Fine-Tuning and Distillation
The Switch Transformer exhibits substantial improvements during fine-tuning across diverse NLP tasks, including GLUE, SuperGLUE, SQuAD, and TriviaQA. The architecture supports effective model distillation, compressing large sparse models into dense variants while preserving a significant fraction of the quality improvements.
Multilingual and Scaling Design
In multilingual training, Switch Transformers demonstrate effective scaling properties, displaying mean step speed-ups against mT5-Base. These models incorporate a blend of data, model, and expert-parallelism, achieving parameter scales up to 1.6 trillion, showcasing enhanced sample efficiency and reduced training duration compared to large-scale dense models.

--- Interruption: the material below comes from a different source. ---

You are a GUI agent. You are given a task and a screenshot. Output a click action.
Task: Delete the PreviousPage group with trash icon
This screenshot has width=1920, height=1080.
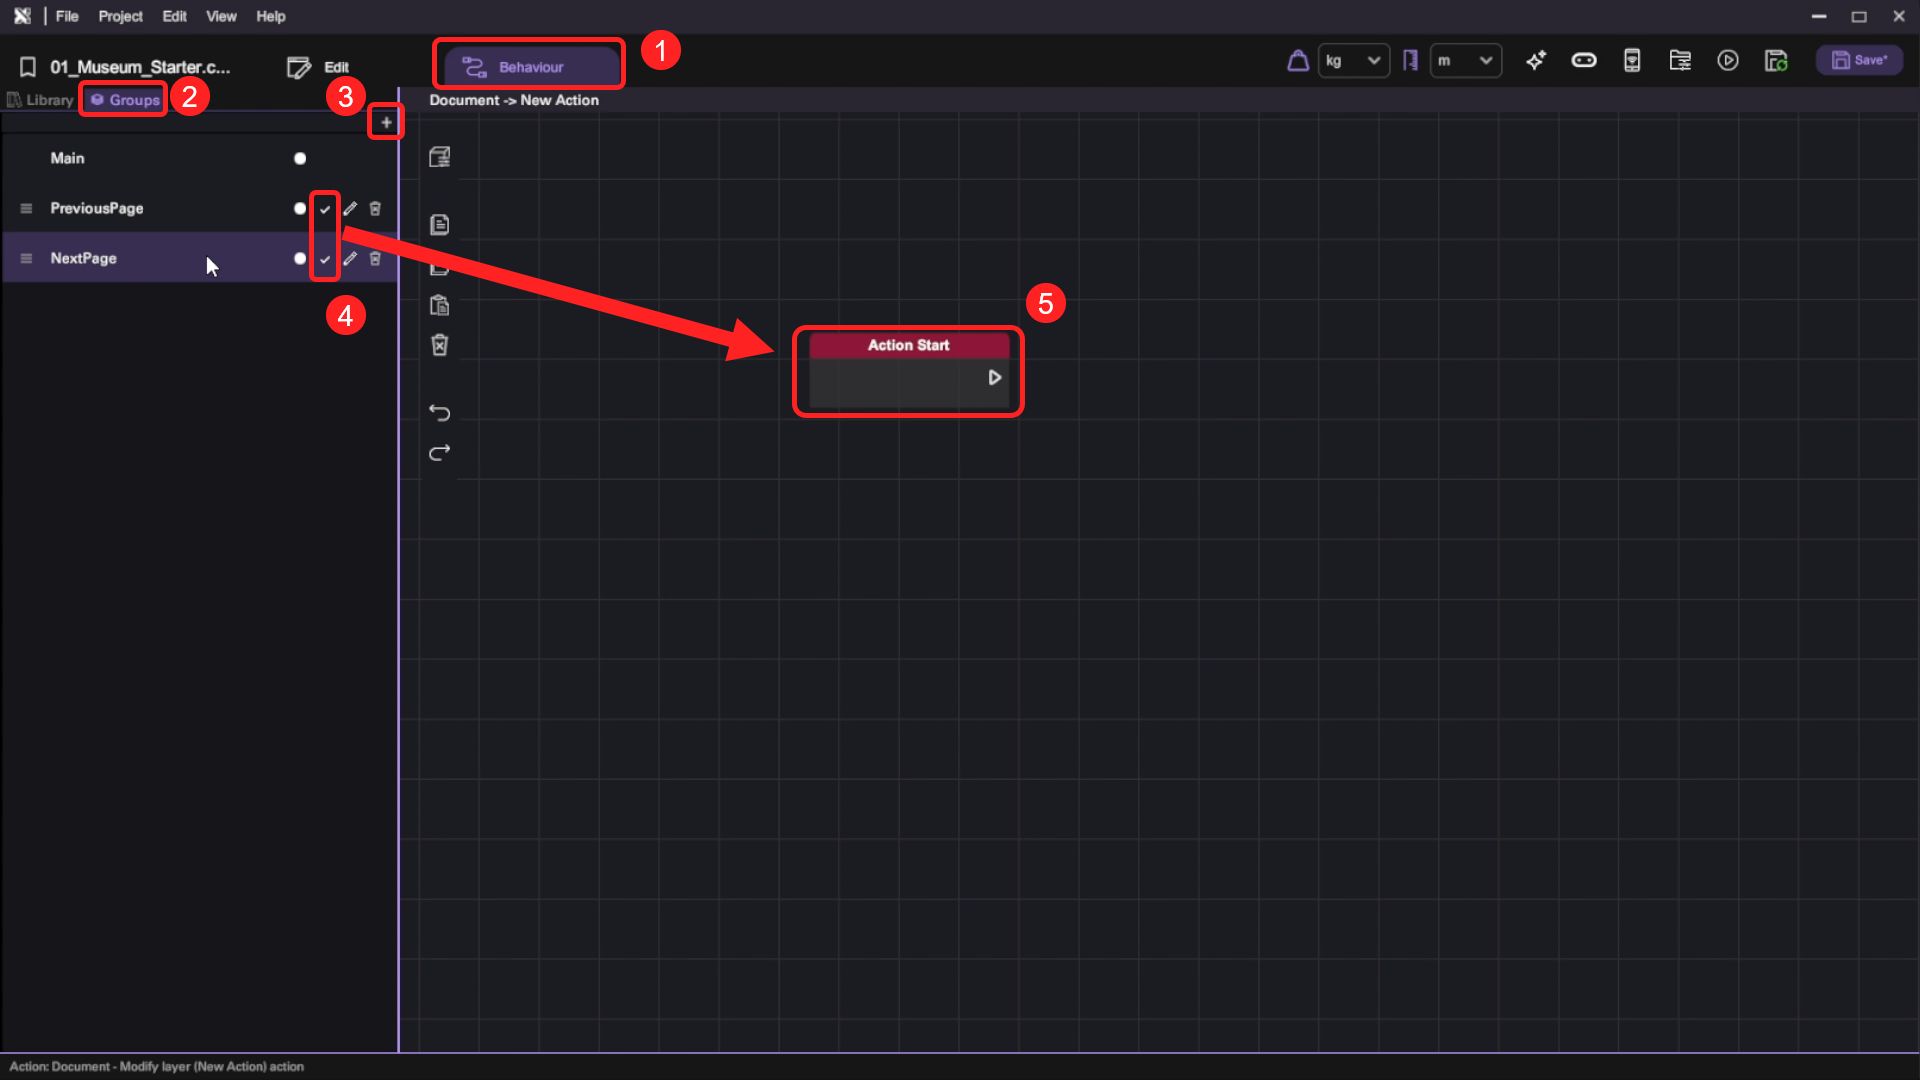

Figure 6: Multilingual pre-training on 101 languages. Improvements of Switch T5 Base model over dense baseline when multi-task training on 101 languages.
Figure 7: Multilingual pre-training on 101 languages. We histogram for each language, the step speedup of Switch Transformers over the FLOP matched T5 dense baseline to reach the same quality.
Conclusion
The Switch Transformer establishes a paradigm shift in the design and scalability of large-scale LLMs through its focus on sparse activation and computational efficiency. Its adoption may catalyze future advancements in sparsely-activated architectures, embracing both multilingual contexts and expansive parameter scales.